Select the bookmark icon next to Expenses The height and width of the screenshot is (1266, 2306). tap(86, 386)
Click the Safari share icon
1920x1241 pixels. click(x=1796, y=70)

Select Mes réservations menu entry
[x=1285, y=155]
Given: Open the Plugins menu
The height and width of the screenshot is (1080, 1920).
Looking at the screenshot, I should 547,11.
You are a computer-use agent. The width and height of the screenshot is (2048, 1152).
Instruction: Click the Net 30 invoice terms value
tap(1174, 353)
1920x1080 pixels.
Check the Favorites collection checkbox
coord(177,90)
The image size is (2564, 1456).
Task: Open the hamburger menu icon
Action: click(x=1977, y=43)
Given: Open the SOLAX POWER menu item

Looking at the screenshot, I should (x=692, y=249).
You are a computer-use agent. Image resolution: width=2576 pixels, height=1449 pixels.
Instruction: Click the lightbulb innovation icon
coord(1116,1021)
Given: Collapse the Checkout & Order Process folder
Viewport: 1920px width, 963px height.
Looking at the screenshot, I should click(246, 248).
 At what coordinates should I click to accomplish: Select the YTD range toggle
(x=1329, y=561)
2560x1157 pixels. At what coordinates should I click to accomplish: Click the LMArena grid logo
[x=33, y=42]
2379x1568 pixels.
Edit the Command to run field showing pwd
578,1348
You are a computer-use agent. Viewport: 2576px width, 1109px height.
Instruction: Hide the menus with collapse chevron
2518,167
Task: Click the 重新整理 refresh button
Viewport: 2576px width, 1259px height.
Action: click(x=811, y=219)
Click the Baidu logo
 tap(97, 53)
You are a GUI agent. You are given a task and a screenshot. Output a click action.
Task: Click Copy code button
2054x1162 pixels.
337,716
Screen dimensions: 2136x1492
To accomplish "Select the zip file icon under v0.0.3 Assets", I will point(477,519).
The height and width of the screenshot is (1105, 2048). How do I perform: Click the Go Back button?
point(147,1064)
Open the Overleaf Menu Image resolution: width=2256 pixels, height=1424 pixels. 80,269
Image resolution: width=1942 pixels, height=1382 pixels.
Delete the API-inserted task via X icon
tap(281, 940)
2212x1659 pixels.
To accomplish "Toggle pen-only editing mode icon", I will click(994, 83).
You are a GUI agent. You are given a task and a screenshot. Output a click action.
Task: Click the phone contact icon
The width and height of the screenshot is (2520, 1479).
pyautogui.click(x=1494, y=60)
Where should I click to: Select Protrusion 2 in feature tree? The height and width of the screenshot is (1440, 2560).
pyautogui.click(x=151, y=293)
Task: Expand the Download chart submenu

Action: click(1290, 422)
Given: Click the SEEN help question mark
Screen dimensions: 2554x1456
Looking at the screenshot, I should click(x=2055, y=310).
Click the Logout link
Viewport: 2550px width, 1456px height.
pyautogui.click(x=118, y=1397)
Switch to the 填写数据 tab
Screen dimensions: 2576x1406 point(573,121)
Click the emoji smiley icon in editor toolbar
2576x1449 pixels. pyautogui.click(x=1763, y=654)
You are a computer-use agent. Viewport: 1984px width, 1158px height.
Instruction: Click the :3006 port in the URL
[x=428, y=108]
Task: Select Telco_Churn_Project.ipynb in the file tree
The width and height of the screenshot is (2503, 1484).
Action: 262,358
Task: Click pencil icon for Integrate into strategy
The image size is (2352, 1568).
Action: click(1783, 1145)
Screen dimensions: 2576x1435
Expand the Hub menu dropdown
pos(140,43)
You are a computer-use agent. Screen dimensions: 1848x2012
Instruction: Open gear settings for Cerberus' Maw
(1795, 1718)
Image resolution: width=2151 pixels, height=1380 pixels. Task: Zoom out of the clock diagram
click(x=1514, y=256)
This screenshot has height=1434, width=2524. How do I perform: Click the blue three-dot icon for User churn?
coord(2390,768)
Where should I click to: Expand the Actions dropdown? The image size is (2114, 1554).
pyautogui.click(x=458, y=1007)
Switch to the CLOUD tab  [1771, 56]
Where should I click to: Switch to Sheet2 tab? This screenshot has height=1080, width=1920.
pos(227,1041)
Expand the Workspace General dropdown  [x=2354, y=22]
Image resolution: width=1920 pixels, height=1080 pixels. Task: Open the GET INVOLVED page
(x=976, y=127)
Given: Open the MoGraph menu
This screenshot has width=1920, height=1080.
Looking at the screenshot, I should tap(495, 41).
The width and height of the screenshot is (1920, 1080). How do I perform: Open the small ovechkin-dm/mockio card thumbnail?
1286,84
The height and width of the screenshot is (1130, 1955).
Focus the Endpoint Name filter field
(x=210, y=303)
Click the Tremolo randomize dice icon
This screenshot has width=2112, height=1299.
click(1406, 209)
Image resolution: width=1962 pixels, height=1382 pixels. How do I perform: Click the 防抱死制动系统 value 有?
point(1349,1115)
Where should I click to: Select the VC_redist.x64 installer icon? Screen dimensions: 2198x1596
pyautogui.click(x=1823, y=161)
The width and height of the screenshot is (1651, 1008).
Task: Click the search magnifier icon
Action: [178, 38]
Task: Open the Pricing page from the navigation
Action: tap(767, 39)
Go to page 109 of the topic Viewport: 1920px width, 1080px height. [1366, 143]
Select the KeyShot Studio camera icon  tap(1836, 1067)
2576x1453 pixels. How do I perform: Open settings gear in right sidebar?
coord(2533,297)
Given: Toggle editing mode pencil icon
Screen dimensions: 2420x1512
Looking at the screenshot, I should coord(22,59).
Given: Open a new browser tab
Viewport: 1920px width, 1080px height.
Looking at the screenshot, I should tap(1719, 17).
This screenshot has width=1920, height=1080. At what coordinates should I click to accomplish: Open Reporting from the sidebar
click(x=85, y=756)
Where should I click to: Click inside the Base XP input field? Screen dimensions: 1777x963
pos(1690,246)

**Exercise aim**
Where a line above includes "editing", copy that line.

**Solution for this task**
To accomplish "Toggle pen-only editing mode icon", I will click(994, 83).
Given: Toggle editing mode pencil icon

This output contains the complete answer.